**Required action**:
Go through the records and extract every line with the word "خیابان".

**Collected data entries**:
■ ■ ■

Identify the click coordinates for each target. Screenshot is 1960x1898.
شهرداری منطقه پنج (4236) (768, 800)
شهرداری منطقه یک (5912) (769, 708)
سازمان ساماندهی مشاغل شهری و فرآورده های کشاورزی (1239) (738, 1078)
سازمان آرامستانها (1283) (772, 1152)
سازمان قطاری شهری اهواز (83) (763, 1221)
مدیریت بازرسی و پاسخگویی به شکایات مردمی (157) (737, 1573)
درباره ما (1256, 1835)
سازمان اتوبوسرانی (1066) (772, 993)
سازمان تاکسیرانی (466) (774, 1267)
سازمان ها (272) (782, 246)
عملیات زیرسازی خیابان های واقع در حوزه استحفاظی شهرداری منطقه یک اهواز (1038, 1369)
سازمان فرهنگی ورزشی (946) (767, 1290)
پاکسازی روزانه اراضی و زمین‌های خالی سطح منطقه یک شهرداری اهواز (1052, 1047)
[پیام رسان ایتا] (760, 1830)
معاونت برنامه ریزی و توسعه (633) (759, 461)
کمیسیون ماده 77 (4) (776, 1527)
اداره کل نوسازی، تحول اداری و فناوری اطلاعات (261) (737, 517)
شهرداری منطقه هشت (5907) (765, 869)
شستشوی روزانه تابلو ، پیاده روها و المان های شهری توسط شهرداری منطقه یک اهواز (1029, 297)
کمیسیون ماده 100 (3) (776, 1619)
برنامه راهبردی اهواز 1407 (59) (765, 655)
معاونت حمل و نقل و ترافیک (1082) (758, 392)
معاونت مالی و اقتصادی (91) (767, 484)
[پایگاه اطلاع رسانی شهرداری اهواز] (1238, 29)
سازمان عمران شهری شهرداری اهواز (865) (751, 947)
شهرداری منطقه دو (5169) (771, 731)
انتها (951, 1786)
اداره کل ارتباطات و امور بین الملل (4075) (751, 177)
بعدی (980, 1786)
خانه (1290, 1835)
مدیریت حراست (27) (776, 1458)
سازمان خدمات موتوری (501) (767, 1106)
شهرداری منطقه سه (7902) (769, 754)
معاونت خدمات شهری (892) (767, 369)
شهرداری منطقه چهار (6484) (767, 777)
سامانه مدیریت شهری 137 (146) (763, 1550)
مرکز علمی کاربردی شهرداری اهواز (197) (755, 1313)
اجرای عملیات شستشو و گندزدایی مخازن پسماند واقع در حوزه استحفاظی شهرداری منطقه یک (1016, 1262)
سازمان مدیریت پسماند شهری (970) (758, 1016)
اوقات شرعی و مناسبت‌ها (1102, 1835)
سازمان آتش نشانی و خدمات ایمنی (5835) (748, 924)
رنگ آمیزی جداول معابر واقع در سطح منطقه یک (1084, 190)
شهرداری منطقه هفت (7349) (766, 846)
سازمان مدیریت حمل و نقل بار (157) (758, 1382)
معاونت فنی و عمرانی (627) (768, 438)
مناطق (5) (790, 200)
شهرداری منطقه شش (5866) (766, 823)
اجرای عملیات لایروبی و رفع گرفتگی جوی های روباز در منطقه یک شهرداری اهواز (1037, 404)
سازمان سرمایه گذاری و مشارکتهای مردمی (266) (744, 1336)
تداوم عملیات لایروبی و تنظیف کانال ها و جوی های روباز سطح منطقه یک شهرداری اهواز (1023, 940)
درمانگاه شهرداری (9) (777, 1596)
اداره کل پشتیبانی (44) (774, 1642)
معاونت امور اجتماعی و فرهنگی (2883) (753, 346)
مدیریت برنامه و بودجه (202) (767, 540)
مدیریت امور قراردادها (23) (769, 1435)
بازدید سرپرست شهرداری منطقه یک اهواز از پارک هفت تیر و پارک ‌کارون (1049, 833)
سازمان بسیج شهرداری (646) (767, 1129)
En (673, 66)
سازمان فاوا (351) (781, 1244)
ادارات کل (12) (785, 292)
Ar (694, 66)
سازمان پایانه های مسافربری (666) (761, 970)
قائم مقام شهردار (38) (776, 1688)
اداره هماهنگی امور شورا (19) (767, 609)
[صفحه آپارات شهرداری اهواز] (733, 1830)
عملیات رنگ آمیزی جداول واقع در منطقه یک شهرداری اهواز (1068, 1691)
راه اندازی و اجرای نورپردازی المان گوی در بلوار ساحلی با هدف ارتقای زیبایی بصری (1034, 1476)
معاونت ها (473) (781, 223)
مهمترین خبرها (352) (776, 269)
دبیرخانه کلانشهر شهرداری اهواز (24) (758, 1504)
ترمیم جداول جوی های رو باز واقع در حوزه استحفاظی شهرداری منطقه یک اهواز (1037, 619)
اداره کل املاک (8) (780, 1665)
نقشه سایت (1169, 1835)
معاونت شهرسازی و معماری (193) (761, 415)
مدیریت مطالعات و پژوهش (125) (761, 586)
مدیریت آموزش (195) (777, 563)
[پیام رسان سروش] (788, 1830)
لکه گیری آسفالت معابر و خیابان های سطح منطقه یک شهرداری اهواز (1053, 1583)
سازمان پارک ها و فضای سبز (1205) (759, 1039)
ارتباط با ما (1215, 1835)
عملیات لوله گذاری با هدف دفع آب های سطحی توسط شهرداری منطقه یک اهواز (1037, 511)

■ ■ ■

**Finished task**:
عملیات زیرسازی خیابان های واقع در حوزه استحفاظی شهرداری منطقه یک اهواز (1038, 1369)
لکه گیری آسفالت معابر و خیابان های سطح منطقه یک شهرداری اهواز (1053, 1583)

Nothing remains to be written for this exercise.